- Researchers say the drug fluvoxamine is effective as an outpatient treatment for COVID-19.
- Experts say fluvoxamine could widen access to COVID-19 treatments, although they expect it to be a somewhat minor tool in the medical community’s toolkit.
- They also note that more studies need to be done on fluvoxamine’s effectiveness against the Omicron variant.
Fluvoxamine, a selective serotonin reuptake inhibitor (SSRI) commonly used to treat obsessive-compulsive disorder, could find another use as a safe treatment for COVID-19.
A meta-analysis of three previous trials on the drug’s effectiveness for COVID-19 treatment found “a high probability of being associated with reduced hospitalization in outpatients with COVID-19,” a new studyTrusted Source led by researchers from McGill University in Quebec, Canada, found.
The researchers report that fluvoxamine treatment appeared to reduce the risk of severe COVID-19 by about 25 percent if given to people at high risk for COVID-19 early in the course of their infection.
That’s significantly less effective than some current COVID-19 antiviral treatments, such as Pfizer’s antiviral pill, Paxlovid. That drug has been shown to reduce the risk of severe COVID-19 by as much as 89 percent if taken within three days after the onset of symptoms.
Still, “particularly in resource-limited settings or for individuals without access to SARS-CoV-2 monoclonal antibody therapy or direct antivirals,” fluvoxamine might provide an easily accessible alternative, the study authors write.
The fact that the drug is widely available and with a large amount of safety data is another potential benefit since it was approved by the Food and Drug Administration (FDA) in 1994.
Just how might a drug used to treat obsessive-compulsive disorder also work against COVID-19?
While fluvoxamine belongs to the SSRI class of drugs that includes Prozac or Zoloft, “chemically it is unrelated to these other drugs,” said Dr. David Cutler, a family medicine physician at Providence Saint John’s Health Center in California.
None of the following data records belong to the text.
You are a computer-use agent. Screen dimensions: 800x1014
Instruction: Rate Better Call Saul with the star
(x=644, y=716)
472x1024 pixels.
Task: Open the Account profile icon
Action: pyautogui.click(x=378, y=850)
“In the test tube, fluvoxamine activates the sigma-1 receptor inside cells. This action has been found to inhibit replication of the COVID virus (SARS-CoV-2),” Cutler told. “In addition, sigma-1 activation can modulate the inflammatory response to serious infection in animals.”
However, even with this meta-analysis in hand, experts say fluvoxamine is likely to be a minor tool with which to battle the COVID-19 pandemic.
“Many existing drugs have been used to treat COVID and often initial reports show success,” Cutler said. “This may hold true for fluvoxamine, but it has not proven to be the case for numerous other drugs like hydroxychloroquine, azithromycin, ivermectin, vitamin D, and others which were proclaimed beneficial with great fanfare and later proven useless.”
Amichai Perlman, Ph.D., a pharma domain expert at digital healthcare company K Health, agreed, noting that even with three studies for meta-analysis, the findings require further investigation.
“Because the third trial was larger and also had many more patients who deteriorated, the results of the meta-analysis primarily reflect the results of this study,” Perlman told Healthline. “There are conflicting opinions regarding the ‘Together’ study [the third study in the report]. In its last update, the NIH listed several difficulties interpreting the results of the study and concluded that there is insufficient evidence to recommend either for or against its use for COVID-19.”
There’s also concern that these studies took place before the rise of the Omicron variant of COVID-19, which has rendered ineffective certain prior treatments, such as GlaxoSmithKline’s sotrovimab. That newfound inefficacy led to the FDA revoking its emergency use authorization for the drug.
Fluvoxamine would likely need to clear a hurdle of effectiveness against Omicron to receive FDA approval.
“This small benefit [from this study] may have seemed like especially good news before newer, highly effective therapies became available,” Cutler added. “While fluvoxamine has an advantage of being inexpensive and a long safety record, it cannot deliver anywhere near the proven benefit of Paxlovid and the monoclonal antibodies.”